What you will do:
(a) From the restaurant excerpt, list every type of event the owner says he normally hosts.
(b) Update the restaurant excerpt from "After finding a" up to and including "the Mediterranean Sea.", putting "gatherings" wherever "parties" appears.

Excerpt:
After finding a suitable storefront in Plano at the intersection of Midway Road and Park Boulevard, Abbas relocated Villa Mediterranean Grill in January 2018.

“We are accommodating a lot of large parties most of the time,” Abbas said. “That was one of the reasons why we wanted to have a bigger place—to accommodate those parties.”

Abbas said the types of events he normally hosts include birthdays, engagements, anniversaries and graduation parties.

The expansive, open dining area includes lounge seating and a small stage for live performances. The restaurant also houses a bar with seating.

On Fridays, Saturdays and every other Sunday, Villa Mediterranean Grill hosts live music events, Abbas said.

The inspiration for Abbas’ menu comes from several cuisines along the Mediterranean Sea.

“We have some Persian cuisine, also Italian, some Lebanese, Greek—kind of mixed,” he said.

The Mediterranean diet has been hailed by nutritionists as one of the most heart-healthy diets.

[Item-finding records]
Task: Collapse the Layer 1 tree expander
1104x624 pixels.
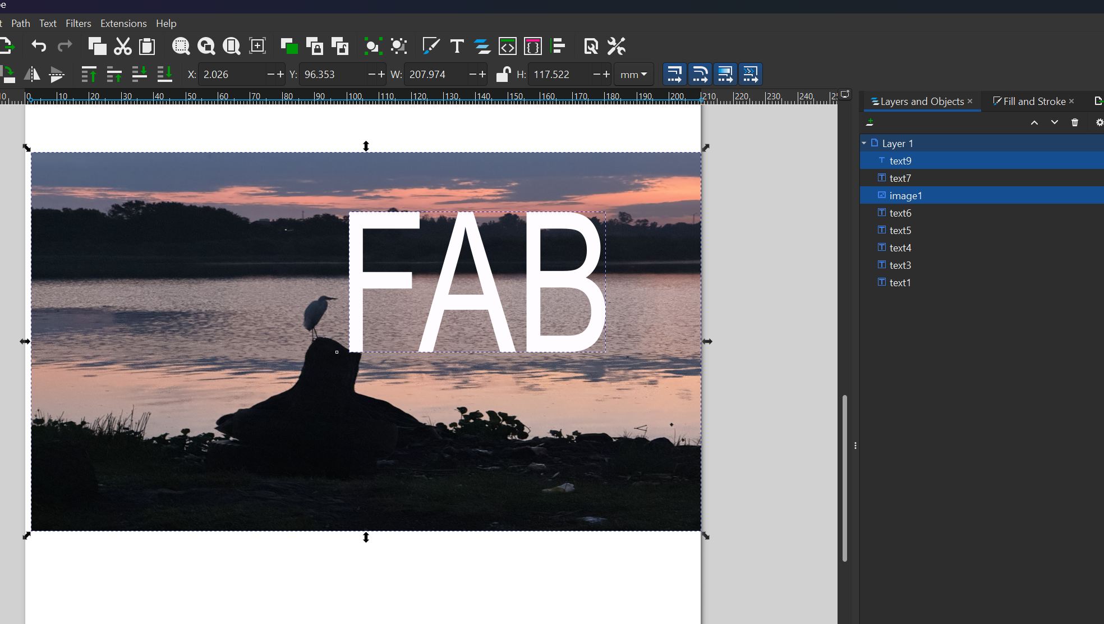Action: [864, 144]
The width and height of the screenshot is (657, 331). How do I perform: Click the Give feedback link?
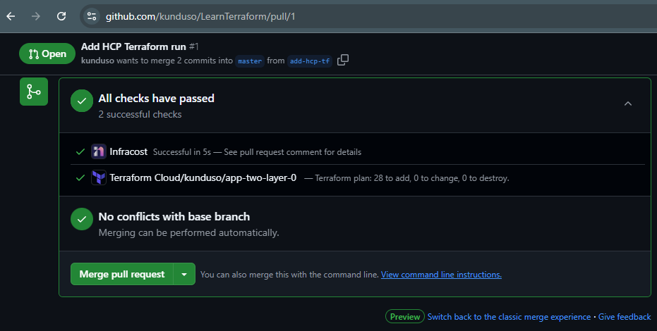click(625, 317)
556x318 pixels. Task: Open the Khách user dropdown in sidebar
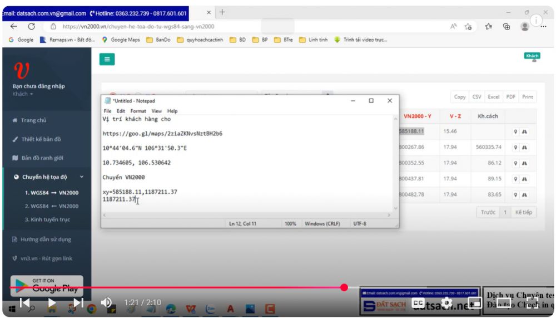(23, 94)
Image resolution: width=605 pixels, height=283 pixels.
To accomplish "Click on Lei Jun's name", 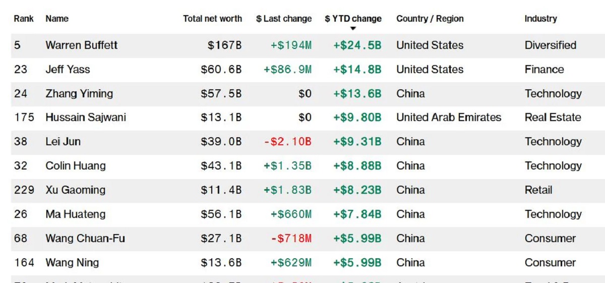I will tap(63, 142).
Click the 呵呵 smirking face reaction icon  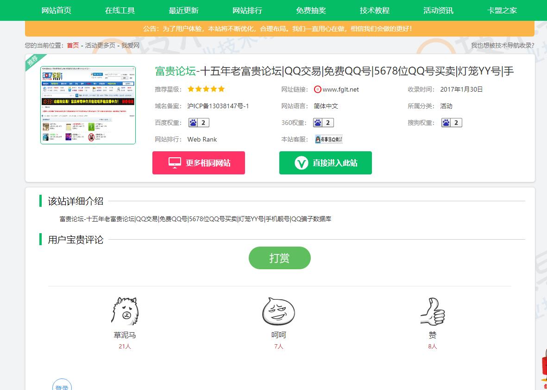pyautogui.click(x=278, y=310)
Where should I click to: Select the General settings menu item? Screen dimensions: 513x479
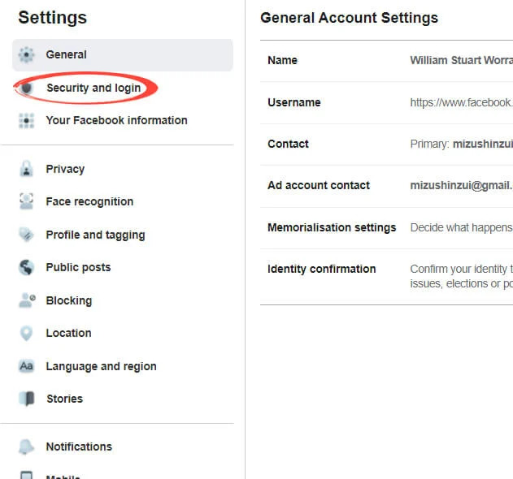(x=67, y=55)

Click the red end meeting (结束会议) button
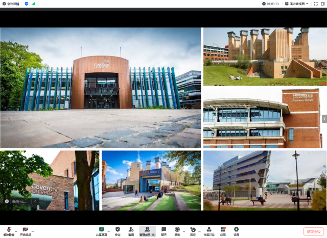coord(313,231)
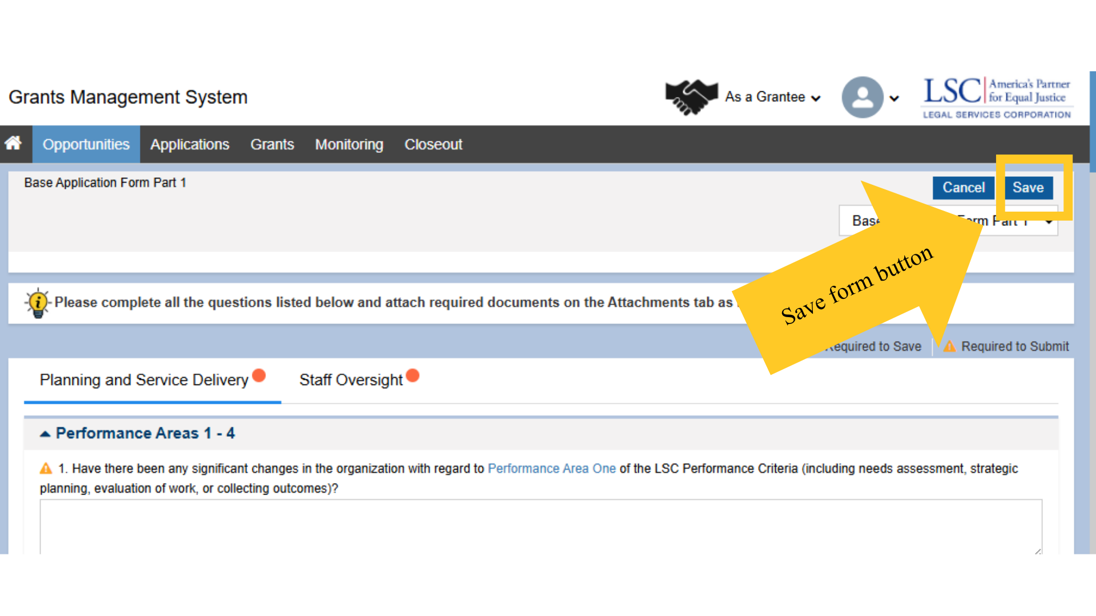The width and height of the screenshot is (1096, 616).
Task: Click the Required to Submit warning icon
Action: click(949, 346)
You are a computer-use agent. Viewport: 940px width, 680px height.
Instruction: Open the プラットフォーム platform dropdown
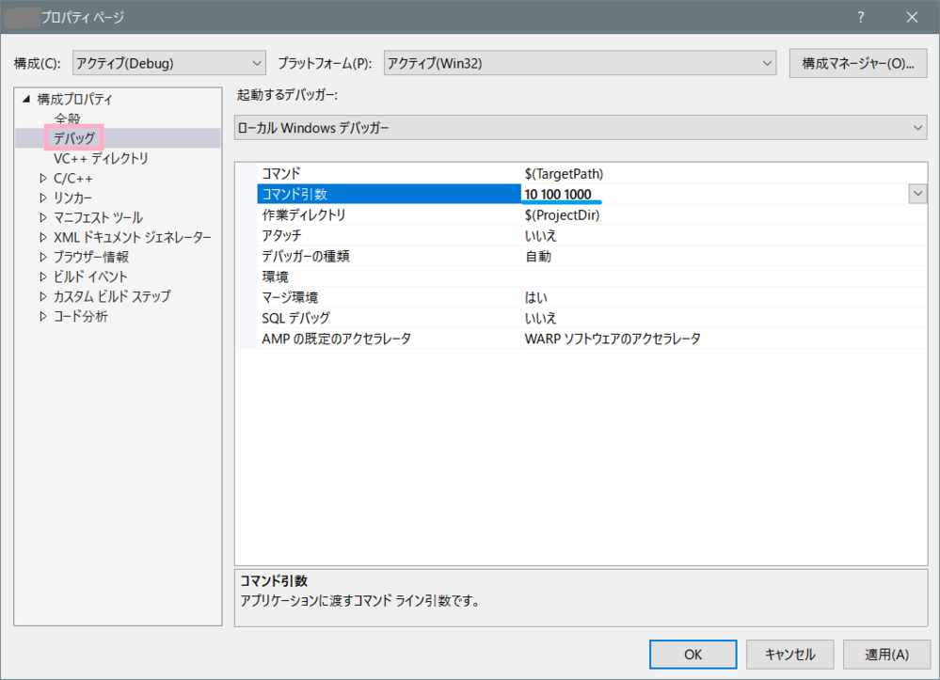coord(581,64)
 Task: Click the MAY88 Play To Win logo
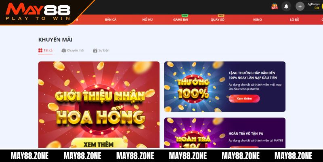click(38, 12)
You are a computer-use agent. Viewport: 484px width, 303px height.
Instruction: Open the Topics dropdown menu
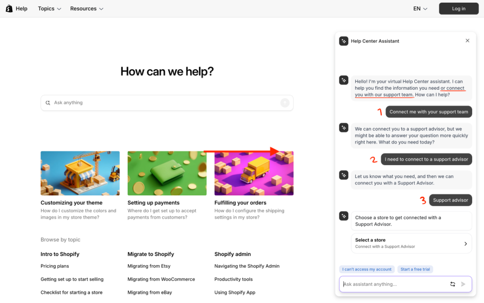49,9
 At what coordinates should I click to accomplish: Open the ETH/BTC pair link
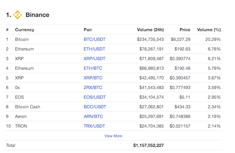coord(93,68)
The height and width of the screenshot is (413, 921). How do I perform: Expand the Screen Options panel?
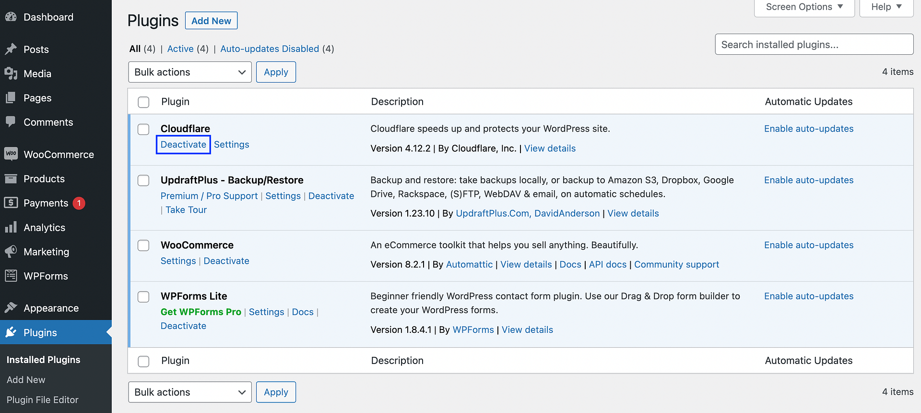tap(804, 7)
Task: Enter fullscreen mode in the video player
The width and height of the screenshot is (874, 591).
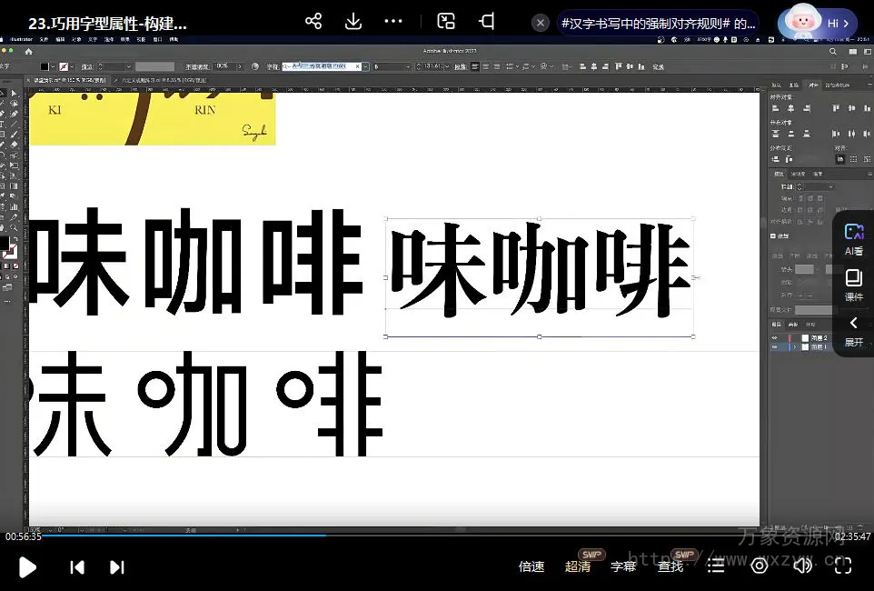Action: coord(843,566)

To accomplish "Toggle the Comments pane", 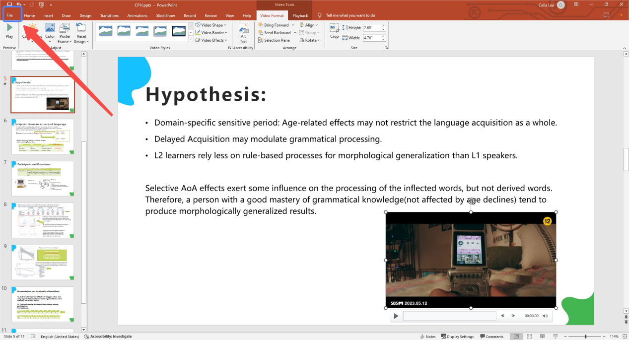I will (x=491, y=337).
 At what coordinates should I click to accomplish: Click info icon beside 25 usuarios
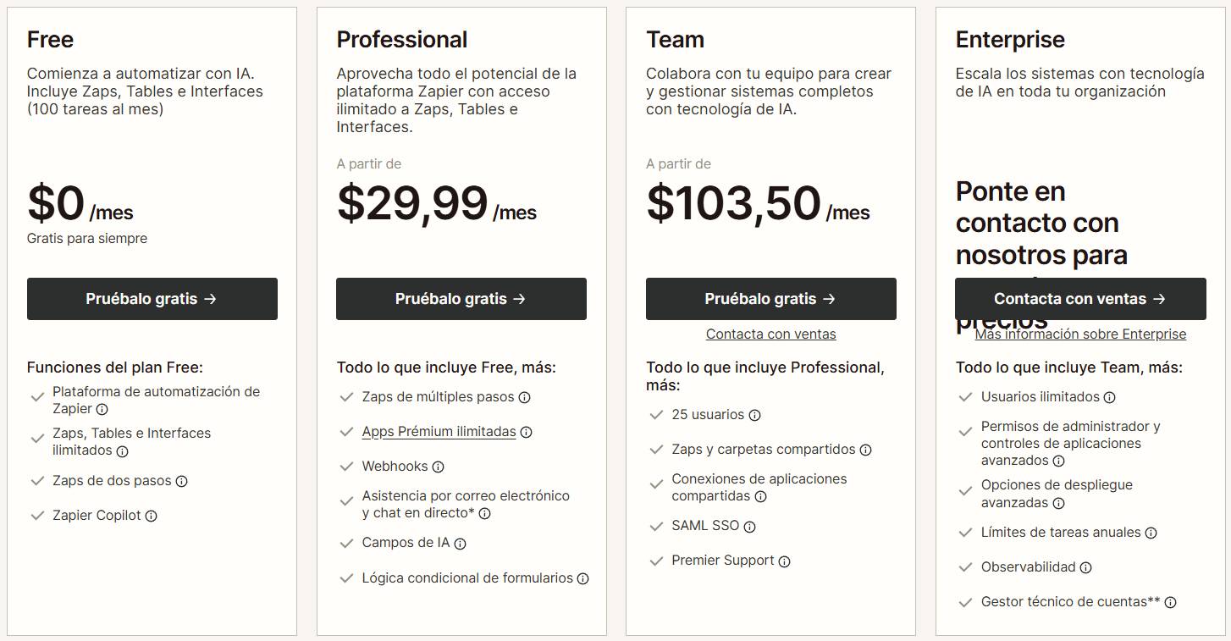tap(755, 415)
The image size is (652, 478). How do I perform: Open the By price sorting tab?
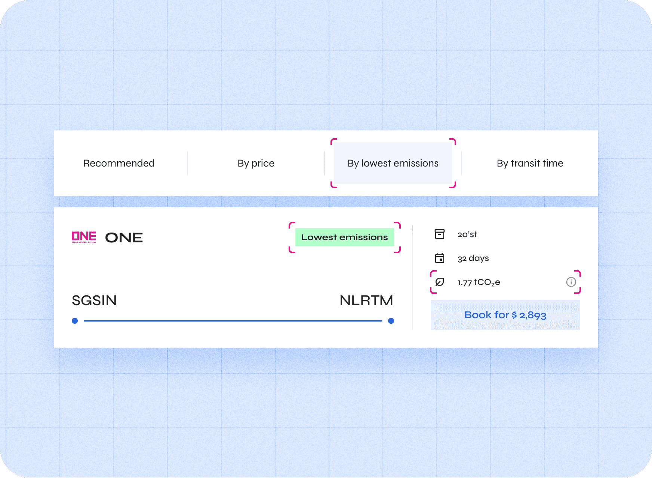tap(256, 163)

Results of the tasks:
(a) Birthdays, engagements, anniversaries and graduation parties.

(b)
After finding a suitable storefront in Plano at the intersection of Midway Road and Park Boulevard, Abbas relocated Villa Mediterranean Grill in January 2018.

“We are accommodating a lot of large gatherings most of the time,” Abbas said. “That was one of the reasons why we wanted to have a bigger place—to accommodate those gatherings.”

Abbas said the types of events he normally hosts include birthdays, engagements, anniversaries and graduation gatherings.

The expansive, open dining area includes lounge seating and a small stage for live performances. The restaurant also houses a bar with seating.

On Fridays, Saturdays and every other Sunday, Villa Mediterranean Grill hosts live music events, Abbas said.

The inspiration for Abbas’ menu comes from several cuisines along the Mediterranean Sea.